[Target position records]

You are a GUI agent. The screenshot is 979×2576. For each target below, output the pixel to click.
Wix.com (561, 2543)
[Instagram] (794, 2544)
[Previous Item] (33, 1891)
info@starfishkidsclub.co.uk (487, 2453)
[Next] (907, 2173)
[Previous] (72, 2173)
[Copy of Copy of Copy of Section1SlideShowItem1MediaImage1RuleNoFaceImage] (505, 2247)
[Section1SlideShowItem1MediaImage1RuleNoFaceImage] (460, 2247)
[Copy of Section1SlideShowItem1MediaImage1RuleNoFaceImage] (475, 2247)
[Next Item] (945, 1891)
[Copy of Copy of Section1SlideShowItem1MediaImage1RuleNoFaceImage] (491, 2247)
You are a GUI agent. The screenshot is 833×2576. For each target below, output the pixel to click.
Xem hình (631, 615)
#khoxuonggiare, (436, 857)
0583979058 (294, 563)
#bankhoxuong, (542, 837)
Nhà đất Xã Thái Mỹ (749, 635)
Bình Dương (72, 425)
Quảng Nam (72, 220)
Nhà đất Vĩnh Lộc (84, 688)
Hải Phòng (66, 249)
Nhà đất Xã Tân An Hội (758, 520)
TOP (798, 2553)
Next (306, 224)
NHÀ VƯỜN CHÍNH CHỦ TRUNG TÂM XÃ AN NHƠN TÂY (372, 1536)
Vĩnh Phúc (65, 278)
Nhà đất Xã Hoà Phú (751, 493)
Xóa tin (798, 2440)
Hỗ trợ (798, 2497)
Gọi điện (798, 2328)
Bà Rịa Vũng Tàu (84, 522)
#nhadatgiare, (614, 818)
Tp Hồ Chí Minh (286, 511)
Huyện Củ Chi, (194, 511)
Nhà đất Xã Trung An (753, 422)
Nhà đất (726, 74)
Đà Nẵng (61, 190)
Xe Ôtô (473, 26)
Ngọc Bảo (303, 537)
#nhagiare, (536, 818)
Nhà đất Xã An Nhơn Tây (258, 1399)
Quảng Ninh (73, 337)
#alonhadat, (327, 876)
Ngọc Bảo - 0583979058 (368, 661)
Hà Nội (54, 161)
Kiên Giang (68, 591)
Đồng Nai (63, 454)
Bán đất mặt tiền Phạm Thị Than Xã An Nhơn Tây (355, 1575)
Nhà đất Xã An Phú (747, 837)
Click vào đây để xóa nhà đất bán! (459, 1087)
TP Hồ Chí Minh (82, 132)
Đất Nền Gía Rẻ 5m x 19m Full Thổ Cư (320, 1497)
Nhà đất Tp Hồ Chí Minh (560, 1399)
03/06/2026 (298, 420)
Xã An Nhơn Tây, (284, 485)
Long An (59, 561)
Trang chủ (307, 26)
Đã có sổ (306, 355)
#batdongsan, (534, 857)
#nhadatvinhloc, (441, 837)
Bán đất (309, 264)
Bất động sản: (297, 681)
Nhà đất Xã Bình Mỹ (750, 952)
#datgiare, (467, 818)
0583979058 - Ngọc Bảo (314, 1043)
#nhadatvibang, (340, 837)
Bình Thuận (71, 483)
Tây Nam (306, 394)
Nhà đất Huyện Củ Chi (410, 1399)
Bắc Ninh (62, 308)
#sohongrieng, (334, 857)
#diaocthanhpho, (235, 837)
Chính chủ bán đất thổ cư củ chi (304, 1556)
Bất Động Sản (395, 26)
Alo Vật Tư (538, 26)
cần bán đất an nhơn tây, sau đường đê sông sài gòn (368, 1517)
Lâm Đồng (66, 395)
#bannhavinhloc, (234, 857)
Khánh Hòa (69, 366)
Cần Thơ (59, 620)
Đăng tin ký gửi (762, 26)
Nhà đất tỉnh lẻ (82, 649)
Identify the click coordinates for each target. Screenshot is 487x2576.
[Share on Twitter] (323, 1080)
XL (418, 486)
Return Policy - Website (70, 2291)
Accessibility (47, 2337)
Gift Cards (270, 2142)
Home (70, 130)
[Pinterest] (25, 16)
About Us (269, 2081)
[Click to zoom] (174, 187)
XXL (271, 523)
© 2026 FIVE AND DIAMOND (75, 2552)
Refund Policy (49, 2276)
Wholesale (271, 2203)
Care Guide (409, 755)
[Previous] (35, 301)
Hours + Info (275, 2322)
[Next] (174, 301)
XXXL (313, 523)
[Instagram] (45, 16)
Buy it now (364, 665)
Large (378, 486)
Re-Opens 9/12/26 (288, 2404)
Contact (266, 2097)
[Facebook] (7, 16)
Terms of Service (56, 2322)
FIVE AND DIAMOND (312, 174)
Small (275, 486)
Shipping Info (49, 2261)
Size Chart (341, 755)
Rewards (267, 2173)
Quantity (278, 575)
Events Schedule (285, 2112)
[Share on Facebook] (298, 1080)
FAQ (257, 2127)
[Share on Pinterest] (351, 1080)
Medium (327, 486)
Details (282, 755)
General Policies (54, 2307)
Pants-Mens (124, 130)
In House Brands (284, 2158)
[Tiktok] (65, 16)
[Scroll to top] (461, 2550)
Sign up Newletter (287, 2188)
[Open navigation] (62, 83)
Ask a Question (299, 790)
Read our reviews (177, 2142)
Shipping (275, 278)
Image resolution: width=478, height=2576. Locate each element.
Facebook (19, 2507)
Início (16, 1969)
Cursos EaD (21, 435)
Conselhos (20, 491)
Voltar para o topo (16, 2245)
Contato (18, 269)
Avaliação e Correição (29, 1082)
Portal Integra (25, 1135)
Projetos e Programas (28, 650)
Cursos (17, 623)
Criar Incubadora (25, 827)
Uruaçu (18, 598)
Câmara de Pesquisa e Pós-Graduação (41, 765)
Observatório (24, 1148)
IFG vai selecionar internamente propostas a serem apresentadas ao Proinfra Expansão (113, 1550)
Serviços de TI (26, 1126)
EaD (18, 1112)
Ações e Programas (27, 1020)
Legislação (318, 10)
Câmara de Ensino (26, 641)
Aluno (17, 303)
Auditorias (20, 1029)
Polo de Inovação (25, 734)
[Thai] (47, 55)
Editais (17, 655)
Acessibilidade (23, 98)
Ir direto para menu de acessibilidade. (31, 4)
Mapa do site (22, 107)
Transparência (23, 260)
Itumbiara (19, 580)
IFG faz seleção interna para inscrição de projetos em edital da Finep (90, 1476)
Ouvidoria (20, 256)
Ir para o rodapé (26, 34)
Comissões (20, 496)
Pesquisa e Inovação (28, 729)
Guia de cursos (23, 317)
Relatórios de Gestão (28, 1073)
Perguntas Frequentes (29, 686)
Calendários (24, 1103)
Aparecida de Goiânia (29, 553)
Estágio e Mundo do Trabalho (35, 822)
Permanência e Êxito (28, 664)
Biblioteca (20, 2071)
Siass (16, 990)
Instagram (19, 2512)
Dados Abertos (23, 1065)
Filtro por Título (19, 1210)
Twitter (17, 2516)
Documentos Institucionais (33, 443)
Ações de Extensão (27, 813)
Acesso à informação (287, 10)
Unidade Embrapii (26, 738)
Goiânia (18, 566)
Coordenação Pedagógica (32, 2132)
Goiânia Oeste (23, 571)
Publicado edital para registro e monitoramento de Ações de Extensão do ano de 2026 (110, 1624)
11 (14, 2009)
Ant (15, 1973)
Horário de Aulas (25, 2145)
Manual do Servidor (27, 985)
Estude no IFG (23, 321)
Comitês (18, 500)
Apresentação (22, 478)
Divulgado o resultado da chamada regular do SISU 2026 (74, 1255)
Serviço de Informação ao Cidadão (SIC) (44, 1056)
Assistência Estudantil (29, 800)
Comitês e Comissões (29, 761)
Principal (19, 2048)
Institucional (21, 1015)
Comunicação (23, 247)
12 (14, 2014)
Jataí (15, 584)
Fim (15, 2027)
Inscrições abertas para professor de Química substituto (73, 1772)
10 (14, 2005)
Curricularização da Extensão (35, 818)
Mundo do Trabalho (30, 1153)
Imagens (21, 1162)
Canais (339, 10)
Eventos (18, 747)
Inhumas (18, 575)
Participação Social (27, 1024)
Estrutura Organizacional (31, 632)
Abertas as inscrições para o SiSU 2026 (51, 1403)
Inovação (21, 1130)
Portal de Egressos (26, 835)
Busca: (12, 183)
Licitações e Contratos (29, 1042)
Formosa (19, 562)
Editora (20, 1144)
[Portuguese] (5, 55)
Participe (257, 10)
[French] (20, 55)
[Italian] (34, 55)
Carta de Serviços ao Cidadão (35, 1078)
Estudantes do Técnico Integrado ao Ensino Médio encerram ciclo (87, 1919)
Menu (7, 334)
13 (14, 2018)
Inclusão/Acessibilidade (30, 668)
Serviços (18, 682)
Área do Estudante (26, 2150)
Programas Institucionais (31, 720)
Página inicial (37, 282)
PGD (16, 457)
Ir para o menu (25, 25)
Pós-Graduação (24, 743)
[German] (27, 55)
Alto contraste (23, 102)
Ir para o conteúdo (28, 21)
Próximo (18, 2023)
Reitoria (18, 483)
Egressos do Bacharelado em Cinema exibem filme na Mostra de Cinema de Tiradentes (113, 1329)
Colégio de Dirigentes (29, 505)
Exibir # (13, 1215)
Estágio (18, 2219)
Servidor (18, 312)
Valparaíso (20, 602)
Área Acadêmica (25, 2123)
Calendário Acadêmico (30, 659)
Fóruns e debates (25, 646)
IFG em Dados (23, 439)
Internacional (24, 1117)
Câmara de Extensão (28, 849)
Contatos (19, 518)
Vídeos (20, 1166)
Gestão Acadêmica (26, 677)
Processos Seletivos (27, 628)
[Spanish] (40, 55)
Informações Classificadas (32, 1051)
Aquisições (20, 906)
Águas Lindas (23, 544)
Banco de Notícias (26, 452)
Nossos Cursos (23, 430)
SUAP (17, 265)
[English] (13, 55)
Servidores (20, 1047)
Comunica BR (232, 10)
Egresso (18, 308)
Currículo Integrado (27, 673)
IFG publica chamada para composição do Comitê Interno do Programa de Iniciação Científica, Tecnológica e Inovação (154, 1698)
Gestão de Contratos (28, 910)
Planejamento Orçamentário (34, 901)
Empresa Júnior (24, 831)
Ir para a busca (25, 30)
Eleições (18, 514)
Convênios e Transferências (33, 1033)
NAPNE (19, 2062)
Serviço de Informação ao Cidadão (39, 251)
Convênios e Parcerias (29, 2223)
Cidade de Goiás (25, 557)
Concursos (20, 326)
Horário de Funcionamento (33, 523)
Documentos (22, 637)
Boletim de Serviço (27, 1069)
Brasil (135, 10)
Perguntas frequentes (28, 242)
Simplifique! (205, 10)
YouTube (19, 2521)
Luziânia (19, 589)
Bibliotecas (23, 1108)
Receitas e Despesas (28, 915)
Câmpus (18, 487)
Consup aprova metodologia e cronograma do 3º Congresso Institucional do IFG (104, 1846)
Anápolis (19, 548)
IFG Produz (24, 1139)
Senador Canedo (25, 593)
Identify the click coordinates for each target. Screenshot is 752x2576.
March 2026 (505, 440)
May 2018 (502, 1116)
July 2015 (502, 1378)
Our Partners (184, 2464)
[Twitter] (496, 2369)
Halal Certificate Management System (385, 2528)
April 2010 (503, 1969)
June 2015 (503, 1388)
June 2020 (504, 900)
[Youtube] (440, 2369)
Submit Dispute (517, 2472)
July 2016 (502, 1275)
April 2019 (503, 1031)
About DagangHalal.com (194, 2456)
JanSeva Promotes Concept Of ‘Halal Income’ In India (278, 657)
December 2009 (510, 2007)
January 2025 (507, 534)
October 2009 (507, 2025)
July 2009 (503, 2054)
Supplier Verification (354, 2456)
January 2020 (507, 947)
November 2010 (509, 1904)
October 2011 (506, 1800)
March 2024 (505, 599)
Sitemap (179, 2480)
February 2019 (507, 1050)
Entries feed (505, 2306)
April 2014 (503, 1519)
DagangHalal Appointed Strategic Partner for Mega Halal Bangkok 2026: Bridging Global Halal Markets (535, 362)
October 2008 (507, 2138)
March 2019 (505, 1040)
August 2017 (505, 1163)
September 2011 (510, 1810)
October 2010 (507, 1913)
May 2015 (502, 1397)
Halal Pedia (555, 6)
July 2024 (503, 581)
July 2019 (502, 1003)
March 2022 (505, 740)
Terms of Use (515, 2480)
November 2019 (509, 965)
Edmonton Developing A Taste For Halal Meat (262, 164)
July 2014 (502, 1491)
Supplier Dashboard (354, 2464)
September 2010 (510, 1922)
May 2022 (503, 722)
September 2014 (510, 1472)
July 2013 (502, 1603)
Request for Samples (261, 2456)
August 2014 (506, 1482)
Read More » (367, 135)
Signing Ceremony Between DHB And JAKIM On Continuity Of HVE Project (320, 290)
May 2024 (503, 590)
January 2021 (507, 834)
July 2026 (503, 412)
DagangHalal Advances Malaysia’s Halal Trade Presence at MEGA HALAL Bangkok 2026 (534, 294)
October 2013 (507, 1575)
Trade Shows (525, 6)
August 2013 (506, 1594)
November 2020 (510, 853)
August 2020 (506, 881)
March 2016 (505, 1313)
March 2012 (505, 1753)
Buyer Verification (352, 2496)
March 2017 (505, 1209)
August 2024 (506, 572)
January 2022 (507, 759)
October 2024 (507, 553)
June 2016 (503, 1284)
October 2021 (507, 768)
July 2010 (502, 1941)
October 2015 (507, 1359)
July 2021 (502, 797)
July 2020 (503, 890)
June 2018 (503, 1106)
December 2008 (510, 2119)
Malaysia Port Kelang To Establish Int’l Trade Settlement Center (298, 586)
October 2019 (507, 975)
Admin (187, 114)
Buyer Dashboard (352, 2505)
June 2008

» **WHAT IS REQUIRED**
Copy out the lines of the listing from the one containing "July 2019 (502, 1003)" through the last line of the listing, both ends included.

» **TASK ANSWER**
July 2019 (502, 1003)
March 2022 (505, 740)
Terms of Use (515, 2480)
November 2019 (509, 965)
Edmonton Developing A Taste For Halal Meat (262, 164)
July 2014 (502, 1491)
Supplier Dashboard (354, 2464)
September 2010 (510, 1922)
May 2022 (503, 722)
September 2014 (510, 1472)
July 2013 (502, 1603)
Request for Samples (261, 2456)
August 2014 (506, 1482)
Read More » (367, 135)
Signing Ceremony Between DHB And JAKIM On Continuity Of HVE Project (320, 290)
May 2024 (503, 590)
January 2021 (507, 834)
July 2026 (503, 412)
DagangHalal Advances Malaysia’s Halal Trade Presence at MEGA HALAL Bangkok 2026 (534, 294)
October 2013 (507, 1575)
Trade Shows (525, 6)
August 2013 (506, 1594)
November 2020 (510, 853)
August 2020 (506, 881)
March 2016 (505, 1313)
March 2012 (505, 1753)
Buyer Verification (352, 2496)
March 2017 (505, 1209)
August 2024 (506, 572)
January 2022 (507, 759)
October 2024 (507, 553)
June 2016 (503, 1284)
October 2021 (507, 768)
July 2010 (502, 1941)
October 2015 (507, 1359)
July 2021 (502, 797)
July 2020 (503, 890)
June 2018 (503, 1106)
December 2008 (510, 2119)
Malaysia Port Kelang To Establish Int’l Trade Settlement Center (298, 586)
October 2019 (507, 975)
Admin (187, 114)
Buyer Dashboard (352, 2505)
June 2008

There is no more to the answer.